Virgin Atlantic will not return to Hong Kong until at least March 2023

Virgin Atlantic Airways Ltd. has delayed its London-Hong Kong flights by nearly seven months to late March due to “ongoing operational complexities,” even as the Asian city gradually relaxes some of the world’s strictest COVID-19 restrictions and people begin to travel again.

The UK-based airline plans to resume service on March 26, rather than September 1, as previously planned. Customers scheduled to fly between September and March can rebook, request a refund, or convert their ticket into a voucher, according to an email from Virgin.

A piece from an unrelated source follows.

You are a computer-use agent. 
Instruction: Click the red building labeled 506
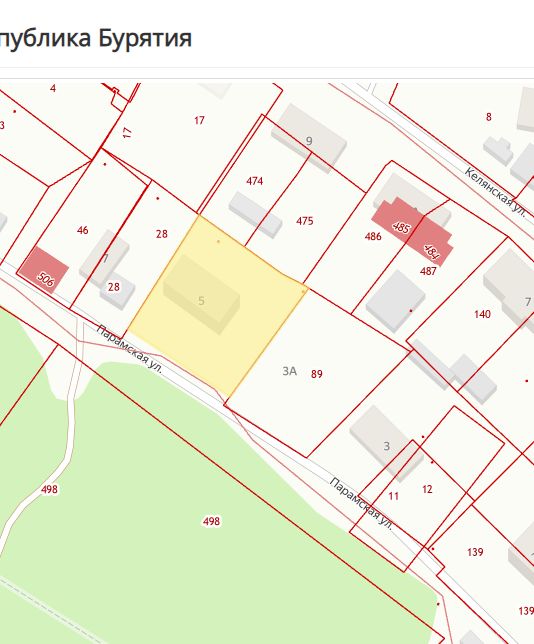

For much of the pandemic, Hong Kong has been largely closed off, with the government prohibiting flights from countries such as the United Kingdom for several months and imposing mandatory hotel quarantine for up to 21 days. While quarantine has been reduced to seven days and flight bans have been lifted, as has a mechanism that suspends routes if an airline transports too many infected passengers, the city is lagging far behind the rest of the world in reopening.

The conflict in Ukraine is also a factor. With Russian airspace presumably remaining closed until September, the flight time from London to Hong Kong would be an hour longer than usual, while the return leg would be one hour and 50 minutes longer, according to Virgin.

Cathay Pacific Airways Ltd., Hong Kong’s main carrier, has finally seen an increase in traffic after its services were decimated by the government’s COVID rules. Its passenger numbers for June were the highest since March 2020, but they were still roughly 95% lower than pre-pandemic levels.